Every thinking person knows that the secular-liberal space is shrinking. It is shrinking not only in India, but in the whole subcontinent, and possibly all over the world. Secular liberalism will take root only when like-minded people from all communities condemn the same things and talk the same language.Even in the stoutly secular European Union, growing Islamophobia has sharpened religious antagonisms within. This is evidence of the hidden threat to liberalism.

 

The various anti-terror laws enacted in Europe, the violent responses to the Danish cartoons, the French opposition to the hijab, the German angst about Turkish immigrants' refusal to integrate, and the subtle Europe-wide opposition to Islamic Turkey's entry into the EU are signs that a religious divide is opening up on the continent.

 

It's only a matter of time before liberalism and secularism shrivel under these pressures.

In and around India, various extremisms are taking root. The Taliban have arrived a few miles from our borders in Pakistan's Swat Valley. The Naxals are running riot in a huge north-south corridor from the Nepal border to Maharashtra and AP. The various Hindu senas are raising their ugly heads from Orissa to Karnataka. Muslim zealots are taking to the streets at the slightest provocation, real or imagined.

 

Where are the secular-liberals in all this? They are ineffective because they are confused and divided. Secular liberalism will take root only when like-minded people from all communities condemn the same things and talk the same language.

 

As things stand now, liberals defend only half the turf, while maintaining a deadly silence about the other half. In India, they tend to be vociferous in condemning Hindu communalism but look the other way when minority communalism rears its head.

 

We don't have to look too far for such examples. When the Sri Rama Sene decided to defend its version of 'Hindu culture', the entire liberal establishment pounced on it. A pink chaddi campaign was launched.

 

Around the time when we liberals were teaching the Sene's cohorts a lesson, an editor in Kolkata was fending off a Muslim mob that took offence over an article written by an atheist religion-baiter.

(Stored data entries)
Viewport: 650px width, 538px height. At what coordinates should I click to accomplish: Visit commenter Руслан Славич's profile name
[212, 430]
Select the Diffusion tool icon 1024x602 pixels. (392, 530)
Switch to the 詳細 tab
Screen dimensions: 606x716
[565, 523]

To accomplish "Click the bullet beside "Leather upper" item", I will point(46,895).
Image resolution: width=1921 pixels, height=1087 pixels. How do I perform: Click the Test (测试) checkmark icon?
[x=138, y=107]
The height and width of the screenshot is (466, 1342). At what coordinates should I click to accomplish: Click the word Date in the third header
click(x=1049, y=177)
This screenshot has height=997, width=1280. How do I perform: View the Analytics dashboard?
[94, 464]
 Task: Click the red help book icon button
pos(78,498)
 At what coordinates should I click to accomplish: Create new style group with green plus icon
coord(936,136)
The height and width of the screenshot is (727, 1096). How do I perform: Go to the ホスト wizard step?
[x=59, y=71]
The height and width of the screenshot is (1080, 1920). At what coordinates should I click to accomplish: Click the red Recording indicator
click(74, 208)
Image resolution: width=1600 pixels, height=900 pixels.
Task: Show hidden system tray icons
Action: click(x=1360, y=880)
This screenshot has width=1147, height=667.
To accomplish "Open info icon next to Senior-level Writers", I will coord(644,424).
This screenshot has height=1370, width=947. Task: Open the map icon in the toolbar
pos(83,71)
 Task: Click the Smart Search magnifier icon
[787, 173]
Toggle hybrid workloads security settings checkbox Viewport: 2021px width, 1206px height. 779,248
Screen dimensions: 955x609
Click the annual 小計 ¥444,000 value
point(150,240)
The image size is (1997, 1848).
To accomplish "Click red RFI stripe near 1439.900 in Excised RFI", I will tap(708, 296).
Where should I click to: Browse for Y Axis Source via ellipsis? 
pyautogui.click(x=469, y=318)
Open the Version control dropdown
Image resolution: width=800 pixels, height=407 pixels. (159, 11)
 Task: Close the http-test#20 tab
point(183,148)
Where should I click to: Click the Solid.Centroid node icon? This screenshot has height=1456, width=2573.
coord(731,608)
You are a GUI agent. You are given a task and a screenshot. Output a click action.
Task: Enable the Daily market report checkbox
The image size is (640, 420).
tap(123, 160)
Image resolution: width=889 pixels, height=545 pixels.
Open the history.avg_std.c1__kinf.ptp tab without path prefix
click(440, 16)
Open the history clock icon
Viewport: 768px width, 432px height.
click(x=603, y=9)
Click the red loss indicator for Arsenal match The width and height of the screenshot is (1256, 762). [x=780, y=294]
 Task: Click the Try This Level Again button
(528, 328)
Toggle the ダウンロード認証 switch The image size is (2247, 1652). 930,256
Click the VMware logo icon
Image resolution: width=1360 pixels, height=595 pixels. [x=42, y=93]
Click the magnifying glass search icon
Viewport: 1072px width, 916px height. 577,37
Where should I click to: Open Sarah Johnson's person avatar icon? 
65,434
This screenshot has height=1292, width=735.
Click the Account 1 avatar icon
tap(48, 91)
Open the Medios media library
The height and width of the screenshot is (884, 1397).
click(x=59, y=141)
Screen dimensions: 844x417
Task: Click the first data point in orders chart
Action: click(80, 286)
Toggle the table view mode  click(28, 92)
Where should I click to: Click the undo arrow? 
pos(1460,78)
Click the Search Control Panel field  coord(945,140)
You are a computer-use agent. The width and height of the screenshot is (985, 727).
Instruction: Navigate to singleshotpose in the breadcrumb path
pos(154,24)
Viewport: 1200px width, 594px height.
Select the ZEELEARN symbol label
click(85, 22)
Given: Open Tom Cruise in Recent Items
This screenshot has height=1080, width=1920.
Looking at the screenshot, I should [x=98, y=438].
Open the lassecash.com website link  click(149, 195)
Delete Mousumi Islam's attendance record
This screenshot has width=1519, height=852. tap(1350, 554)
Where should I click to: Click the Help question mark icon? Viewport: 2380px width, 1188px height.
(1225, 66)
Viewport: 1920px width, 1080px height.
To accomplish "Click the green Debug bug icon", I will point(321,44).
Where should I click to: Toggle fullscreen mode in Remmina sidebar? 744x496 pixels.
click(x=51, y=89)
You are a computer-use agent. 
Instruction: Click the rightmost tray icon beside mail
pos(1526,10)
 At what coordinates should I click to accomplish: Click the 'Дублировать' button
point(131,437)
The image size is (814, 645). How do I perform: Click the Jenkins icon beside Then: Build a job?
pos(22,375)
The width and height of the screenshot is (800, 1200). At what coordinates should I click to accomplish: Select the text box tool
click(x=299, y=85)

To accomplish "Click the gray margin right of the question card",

* SET TASKS:
a) List every sign of a religious divide in Europe that the piece on secular liberalism names.
b) Copy word for word the part of the piece on secular liberalism starting with "As things stand" and going on through "an atheist religion-baiter.".

* SOLUTIONS PER TASK:
a)
- The various anti-terror laws enacted in Europe
- The violent responses to the Danish cartoons
- The French opposition to the hijab
- The German angst about Turkish immigrants' refusal to integrate
- The subtle Europe-wide opposition to Islamic Turkey's entry into the EU

b)
As things stand now, liberals defend only half the turf, while maintaining a deadly silence about the other half. In India, they tend to be vociferous in condemning Hindu communalism but look the other way when minority communalism rears its head.

 

We don't have to look too far for such examples. When the Sri Rama Sene decided to defend its version of 'Hindu culture', the entire liberal establishment pounced on it. A pink chaddi campaign was launched.

 

Around the time when we liberals were teaching the Sene's cohorts a lesson, an editor in Kolkata was fending off a Muslim mob that took offence over an article written by an atheist religion-baiter.